Please quote the listing below verbatim, from the line containing "816x420 pixels. How" up to and including the line containing "point(144,780)".
** Start of Information provided **
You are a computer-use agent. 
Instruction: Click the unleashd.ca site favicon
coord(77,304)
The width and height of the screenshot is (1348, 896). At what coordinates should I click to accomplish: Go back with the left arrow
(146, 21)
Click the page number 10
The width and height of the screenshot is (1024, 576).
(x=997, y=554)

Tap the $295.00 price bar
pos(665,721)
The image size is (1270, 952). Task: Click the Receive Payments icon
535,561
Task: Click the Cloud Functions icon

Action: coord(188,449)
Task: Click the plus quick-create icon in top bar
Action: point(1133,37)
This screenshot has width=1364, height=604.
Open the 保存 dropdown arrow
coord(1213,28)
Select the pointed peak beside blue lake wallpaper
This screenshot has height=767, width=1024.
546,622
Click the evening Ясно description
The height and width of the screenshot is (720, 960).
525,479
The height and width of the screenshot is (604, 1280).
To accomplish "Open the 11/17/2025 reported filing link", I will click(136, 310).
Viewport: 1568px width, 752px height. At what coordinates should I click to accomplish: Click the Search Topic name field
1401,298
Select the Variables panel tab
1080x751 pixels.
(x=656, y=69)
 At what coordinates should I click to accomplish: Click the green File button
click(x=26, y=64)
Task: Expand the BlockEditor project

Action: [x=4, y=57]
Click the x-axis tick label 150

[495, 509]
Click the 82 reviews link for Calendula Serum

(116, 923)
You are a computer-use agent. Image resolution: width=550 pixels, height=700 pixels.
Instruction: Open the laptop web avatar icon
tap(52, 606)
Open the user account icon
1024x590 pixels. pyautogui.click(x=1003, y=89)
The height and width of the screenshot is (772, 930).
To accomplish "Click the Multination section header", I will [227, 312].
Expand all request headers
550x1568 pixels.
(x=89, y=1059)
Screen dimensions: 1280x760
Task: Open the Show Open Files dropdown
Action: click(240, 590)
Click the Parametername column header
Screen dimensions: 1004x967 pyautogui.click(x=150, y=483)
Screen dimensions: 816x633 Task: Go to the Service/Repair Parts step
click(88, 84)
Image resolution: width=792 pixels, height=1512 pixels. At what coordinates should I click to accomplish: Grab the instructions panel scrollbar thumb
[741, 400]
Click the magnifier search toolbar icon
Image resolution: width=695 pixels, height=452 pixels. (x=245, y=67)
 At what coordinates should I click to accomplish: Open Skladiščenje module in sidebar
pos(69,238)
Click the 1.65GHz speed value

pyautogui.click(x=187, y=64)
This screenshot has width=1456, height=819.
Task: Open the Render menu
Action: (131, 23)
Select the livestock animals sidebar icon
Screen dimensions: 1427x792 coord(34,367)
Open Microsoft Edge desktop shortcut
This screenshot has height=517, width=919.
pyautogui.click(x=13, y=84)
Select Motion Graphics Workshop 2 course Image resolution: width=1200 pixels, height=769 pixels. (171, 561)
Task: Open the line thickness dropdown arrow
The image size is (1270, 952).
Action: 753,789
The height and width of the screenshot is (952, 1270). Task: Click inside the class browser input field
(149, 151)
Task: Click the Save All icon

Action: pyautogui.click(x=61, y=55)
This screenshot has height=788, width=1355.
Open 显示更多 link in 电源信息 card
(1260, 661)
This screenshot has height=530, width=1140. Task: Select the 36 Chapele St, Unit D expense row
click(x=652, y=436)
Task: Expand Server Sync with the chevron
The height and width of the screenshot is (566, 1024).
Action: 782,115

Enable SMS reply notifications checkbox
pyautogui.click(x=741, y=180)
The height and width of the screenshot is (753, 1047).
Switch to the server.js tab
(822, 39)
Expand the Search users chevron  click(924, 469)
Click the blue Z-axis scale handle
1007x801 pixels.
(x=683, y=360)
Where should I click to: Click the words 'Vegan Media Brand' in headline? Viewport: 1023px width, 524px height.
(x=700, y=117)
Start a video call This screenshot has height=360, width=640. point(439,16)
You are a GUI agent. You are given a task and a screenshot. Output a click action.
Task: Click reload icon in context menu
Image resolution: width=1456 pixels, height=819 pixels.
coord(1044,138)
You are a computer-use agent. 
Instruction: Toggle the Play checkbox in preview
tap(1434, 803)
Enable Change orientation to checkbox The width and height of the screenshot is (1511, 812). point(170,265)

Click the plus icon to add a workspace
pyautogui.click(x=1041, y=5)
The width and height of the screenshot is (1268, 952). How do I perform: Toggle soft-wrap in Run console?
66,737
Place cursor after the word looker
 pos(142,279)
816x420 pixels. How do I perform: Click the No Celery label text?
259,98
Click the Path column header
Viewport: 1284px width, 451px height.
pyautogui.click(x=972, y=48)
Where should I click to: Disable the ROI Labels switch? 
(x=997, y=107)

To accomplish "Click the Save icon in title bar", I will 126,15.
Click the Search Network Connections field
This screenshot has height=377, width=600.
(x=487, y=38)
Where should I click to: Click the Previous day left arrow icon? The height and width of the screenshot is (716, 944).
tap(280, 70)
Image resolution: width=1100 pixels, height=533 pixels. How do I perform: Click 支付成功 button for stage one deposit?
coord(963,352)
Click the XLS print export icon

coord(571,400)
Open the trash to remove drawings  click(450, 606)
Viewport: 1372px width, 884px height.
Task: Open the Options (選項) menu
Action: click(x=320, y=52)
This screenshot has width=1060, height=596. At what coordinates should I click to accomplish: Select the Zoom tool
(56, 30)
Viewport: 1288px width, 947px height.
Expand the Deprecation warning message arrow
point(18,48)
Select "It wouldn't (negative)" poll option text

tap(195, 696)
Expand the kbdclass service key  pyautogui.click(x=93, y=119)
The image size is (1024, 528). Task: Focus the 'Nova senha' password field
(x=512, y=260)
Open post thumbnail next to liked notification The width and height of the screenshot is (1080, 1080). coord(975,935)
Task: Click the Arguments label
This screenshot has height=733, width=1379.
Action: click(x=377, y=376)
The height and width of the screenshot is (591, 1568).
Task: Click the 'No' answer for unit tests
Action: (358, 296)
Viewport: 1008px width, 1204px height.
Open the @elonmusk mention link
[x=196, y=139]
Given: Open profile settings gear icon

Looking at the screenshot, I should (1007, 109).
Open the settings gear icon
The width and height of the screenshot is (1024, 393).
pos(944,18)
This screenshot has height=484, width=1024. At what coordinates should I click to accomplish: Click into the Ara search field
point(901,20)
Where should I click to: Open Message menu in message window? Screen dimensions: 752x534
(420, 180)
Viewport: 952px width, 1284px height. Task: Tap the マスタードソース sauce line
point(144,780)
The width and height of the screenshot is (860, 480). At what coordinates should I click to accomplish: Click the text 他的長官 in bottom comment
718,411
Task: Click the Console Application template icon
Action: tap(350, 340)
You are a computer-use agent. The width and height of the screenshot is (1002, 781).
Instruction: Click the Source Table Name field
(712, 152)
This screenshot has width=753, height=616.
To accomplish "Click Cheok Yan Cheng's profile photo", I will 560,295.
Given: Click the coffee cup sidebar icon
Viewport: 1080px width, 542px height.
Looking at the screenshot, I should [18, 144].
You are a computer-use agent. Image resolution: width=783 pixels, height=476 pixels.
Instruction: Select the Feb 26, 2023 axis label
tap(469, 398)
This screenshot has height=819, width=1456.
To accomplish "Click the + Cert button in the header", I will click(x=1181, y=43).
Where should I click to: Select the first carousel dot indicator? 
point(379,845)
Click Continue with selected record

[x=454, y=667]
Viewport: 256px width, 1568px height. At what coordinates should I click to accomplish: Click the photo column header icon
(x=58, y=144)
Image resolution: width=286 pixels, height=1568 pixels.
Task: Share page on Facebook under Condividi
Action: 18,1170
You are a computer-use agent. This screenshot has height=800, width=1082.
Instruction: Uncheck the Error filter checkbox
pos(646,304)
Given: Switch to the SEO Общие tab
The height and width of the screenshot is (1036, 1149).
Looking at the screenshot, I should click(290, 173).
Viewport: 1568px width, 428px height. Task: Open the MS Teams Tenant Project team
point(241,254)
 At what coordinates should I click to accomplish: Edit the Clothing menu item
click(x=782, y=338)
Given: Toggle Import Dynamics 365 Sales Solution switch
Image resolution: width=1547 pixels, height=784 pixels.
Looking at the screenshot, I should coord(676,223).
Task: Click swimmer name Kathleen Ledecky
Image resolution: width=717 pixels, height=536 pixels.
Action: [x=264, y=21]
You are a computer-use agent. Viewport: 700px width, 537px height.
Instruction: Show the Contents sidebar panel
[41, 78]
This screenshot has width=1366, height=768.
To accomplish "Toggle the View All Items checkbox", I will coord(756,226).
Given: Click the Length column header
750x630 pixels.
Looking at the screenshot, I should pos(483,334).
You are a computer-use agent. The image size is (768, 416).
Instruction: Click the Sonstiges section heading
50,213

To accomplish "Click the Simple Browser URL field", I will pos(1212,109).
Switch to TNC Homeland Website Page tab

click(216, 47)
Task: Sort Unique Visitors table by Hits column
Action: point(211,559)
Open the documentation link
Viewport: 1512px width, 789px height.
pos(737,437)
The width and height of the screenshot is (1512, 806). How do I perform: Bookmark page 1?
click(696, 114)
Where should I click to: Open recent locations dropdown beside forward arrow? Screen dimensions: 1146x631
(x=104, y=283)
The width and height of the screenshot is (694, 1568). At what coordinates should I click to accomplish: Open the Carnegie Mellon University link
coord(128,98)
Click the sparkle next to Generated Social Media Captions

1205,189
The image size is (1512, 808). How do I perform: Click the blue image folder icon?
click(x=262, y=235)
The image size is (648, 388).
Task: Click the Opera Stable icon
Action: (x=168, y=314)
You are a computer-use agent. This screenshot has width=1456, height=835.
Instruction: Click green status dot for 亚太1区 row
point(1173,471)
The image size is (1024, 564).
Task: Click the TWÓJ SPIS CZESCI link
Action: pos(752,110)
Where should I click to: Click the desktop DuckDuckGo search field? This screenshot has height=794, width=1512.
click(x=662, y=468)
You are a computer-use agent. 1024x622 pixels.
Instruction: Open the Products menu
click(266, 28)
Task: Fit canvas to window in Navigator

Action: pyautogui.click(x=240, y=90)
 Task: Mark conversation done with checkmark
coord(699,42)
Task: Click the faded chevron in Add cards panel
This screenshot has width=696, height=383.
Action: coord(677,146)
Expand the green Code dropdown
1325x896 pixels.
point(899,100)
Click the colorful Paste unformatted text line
** End of Information provided **
» Result for this exercise:
816x420 pixels. How do I perform: Click the No Celery label text?
259,98
Click the Path column header
Viewport: 1284px width, 451px height.
pyautogui.click(x=972, y=48)
Where should I click to: Disable the ROI Labels switch? 
(x=997, y=107)

To accomplish "Click the Save icon in title bar", I will 126,15.
Click the Search Network Connections field
This screenshot has height=377, width=600.
(x=487, y=38)
Where should I click to: Click the Previous day left arrow icon? The height and width of the screenshot is (716, 944).
tap(280, 70)
Image resolution: width=1100 pixels, height=533 pixels. How do I perform: Click 支付成功 button for stage one deposit?
coord(963,352)
Click the XLS print export icon

coord(571,400)
Open the trash to remove drawings  click(450, 606)
Viewport: 1372px width, 884px height.
Task: Open the Options (選項) menu
Action: click(x=320, y=52)
This screenshot has width=1060, height=596. At what coordinates should I click to accomplish: Select the Zoom tool
(56, 30)
Viewport: 1288px width, 947px height.
Expand the Deprecation warning message arrow
point(18,48)
Select "It wouldn't (negative)" poll option text

tap(195, 696)
Expand the kbdclass service key  pyautogui.click(x=93, y=119)
The image size is (1024, 528). Task: Focus the 'Nova senha' password field
(x=512, y=260)
Open post thumbnail next to liked notification The width and height of the screenshot is (1080, 1080). coord(975,935)
Task: Click the Arguments label
This screenshot has height=733, width=1379.
Action: click(x=377, y=376)
The height and width of the screenshot is (591, 1568).
Task: Click the 'No' answer for unit tests
Action: (358, 296)
Viewport: 1008px width, 1204px height.
Open the @elonmusk mention link
[x=196, y=139]
Given: Open profile settings gear icon

Looking at the screenshot, I should (1007, 109).
Open the settings gear icon
The width and height of the screenshot is (1024, 393).
pos(944,18)
This screenshot has height=484, width=1024. At what coordinates should I click to accomplish: Click into the Ara search field
point(901,20)
Where should I click to: Open Message menu in message window? Screen dimensions: 752x534
(420, 180)
Viewport: 952px width, 1284px height. Task: Tap the マスタードソース sauce line
point(144,780)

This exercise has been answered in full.